Are you aware that diabetes is the dominant precursor to impaired vision of adults between age twenty and seventy-four? As of 2008, over four million individuals in North America living with diabetes were subsequently diagnosed with blindness caused by diabetes. Out of those tested, seventy thousand suffered from advanced diabetic retinopathy, which may result in a complete loss of vision.

Exactly, should everyone get examined for diabetic retinopathy?

Having a diagnosis of diabetes is the first risk factor. One method to learn if you have diabetes related vision loss is to have your eye doctor perform an eye exam regularly. The longer the affliction remains unchecked, the stronger the risk of diabetes caused blindness. Timely treatment will go a long way in halting further deterioration.

Expectant mothers that have been afflicted with pregnancy-related diabetes have a stronger risk of contracting diabetic retinopathy. It is advisable to undergo a complete dilated eye examination after diagnosis as well.

You may wonder why all the worry? Wouldn't there be obvious symptoms if you were going blind?

The answer surprisingly is, not necessarily. There are many types of diabetic retinopathy, and only those in the advanced stages are noticeable. Advanced diabetes may have no signs. Macular edema is another diabetes related disease which results in serious blindness. Both conditions may appear without any obvious signs. This is why early detection is critical to preventing lasting damage.

An extensive examination will seek out indications of diabetic retinopathy. There are several parts to this exam which will detect the tell-tale symptoms, such as leaky blood vessels, swelling of the retina, the buildup of fatty deposits on the retina, and damaged nerve tissue. What is entailed in a complete vision exam?

Firstly, you will get a visual acuity examination by means of an eye chart which is used to measure how correctly you see at varying distances. This is just like the visual acuity tests given by optometrists, should you need glasses.

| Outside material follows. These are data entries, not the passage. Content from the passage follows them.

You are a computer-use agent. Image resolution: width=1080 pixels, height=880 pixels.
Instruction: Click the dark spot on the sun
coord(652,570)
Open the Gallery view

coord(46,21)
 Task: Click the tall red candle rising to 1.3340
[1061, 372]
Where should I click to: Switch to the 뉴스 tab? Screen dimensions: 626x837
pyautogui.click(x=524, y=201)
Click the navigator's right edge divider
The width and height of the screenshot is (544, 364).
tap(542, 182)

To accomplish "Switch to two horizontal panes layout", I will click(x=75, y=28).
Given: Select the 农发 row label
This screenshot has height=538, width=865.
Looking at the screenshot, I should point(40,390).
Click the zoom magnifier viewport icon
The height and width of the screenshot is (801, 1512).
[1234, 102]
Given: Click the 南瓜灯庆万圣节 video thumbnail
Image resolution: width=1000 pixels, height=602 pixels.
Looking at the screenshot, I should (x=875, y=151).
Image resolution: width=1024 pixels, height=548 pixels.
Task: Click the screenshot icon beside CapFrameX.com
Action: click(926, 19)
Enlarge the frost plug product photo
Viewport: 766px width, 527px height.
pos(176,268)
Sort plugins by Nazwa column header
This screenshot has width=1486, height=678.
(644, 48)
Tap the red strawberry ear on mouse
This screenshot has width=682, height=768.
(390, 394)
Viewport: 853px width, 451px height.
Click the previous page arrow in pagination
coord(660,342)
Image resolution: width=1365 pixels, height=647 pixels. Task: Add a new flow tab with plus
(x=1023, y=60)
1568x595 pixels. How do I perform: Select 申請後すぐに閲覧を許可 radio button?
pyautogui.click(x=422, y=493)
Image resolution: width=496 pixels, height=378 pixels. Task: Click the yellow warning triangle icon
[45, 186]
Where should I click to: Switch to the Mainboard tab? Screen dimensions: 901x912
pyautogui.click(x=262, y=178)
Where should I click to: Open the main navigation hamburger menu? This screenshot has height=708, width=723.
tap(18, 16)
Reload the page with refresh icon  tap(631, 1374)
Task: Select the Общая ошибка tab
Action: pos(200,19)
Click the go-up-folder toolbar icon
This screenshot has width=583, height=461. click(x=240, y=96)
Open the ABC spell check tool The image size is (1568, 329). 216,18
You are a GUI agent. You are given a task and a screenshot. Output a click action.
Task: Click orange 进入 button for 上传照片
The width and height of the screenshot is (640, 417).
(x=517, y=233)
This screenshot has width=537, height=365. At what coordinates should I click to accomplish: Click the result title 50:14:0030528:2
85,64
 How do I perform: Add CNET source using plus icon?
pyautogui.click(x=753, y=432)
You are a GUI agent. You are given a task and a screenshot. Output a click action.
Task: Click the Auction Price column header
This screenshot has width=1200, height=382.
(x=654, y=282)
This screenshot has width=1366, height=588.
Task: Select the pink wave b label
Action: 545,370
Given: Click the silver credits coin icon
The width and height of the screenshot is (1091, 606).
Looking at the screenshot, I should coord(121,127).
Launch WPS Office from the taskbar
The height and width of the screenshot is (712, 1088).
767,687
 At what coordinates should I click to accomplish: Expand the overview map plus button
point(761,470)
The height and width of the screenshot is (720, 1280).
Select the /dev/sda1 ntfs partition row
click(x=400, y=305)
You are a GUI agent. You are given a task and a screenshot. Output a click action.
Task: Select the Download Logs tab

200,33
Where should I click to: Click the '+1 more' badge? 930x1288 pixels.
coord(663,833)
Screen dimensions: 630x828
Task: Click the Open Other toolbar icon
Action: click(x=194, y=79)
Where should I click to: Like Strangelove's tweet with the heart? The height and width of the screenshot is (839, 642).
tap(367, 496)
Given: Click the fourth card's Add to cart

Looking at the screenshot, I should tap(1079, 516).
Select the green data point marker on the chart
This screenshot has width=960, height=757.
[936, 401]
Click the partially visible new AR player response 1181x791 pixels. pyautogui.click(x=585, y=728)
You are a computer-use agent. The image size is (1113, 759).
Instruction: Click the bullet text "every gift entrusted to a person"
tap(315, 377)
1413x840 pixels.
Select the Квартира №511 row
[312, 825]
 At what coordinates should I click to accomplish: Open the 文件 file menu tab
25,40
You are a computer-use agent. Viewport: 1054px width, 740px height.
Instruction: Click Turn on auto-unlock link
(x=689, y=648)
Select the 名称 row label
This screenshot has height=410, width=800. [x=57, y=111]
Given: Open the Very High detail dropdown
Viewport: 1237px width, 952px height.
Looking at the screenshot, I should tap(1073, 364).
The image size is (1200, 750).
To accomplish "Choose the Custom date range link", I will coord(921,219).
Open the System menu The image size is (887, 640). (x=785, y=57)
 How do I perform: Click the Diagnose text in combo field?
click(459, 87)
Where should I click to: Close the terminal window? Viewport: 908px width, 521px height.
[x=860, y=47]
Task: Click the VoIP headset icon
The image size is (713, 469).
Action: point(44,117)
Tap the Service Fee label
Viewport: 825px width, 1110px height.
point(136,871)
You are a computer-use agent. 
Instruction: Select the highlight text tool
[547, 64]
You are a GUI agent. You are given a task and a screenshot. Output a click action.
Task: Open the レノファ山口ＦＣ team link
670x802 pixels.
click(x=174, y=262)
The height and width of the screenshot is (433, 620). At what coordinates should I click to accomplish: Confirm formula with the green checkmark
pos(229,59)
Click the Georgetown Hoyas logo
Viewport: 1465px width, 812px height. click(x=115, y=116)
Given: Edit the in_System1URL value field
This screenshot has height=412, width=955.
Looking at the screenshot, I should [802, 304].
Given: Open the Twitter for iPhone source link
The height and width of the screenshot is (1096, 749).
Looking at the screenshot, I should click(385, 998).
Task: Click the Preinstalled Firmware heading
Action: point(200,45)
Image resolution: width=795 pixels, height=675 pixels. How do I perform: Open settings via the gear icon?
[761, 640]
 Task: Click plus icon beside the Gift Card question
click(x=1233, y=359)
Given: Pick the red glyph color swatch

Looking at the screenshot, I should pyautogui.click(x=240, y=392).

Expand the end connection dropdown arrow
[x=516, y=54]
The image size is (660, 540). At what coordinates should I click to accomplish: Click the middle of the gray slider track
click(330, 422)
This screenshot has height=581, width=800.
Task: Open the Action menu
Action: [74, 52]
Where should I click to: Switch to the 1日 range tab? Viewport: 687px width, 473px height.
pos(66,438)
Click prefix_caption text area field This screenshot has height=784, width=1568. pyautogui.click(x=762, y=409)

In a dilated eye exam, the eye doctor puts drops in your eyes to amplify the size of your pupils. Though not a particularly beloved test by most people, it can stop deterioration in your vision in subsequent years. This step makes it easier to monitor more of the interior portion of your eyes to check for distinct signs that show the presence of diabetic retinopathy. The cursory discomfort will probably save your ability to see.

Regularly monitor your eye sight. Even a little laziness might cause irreparable loss. If you are diabetic, it is necessary to plan an eye test with your eye doctor every year.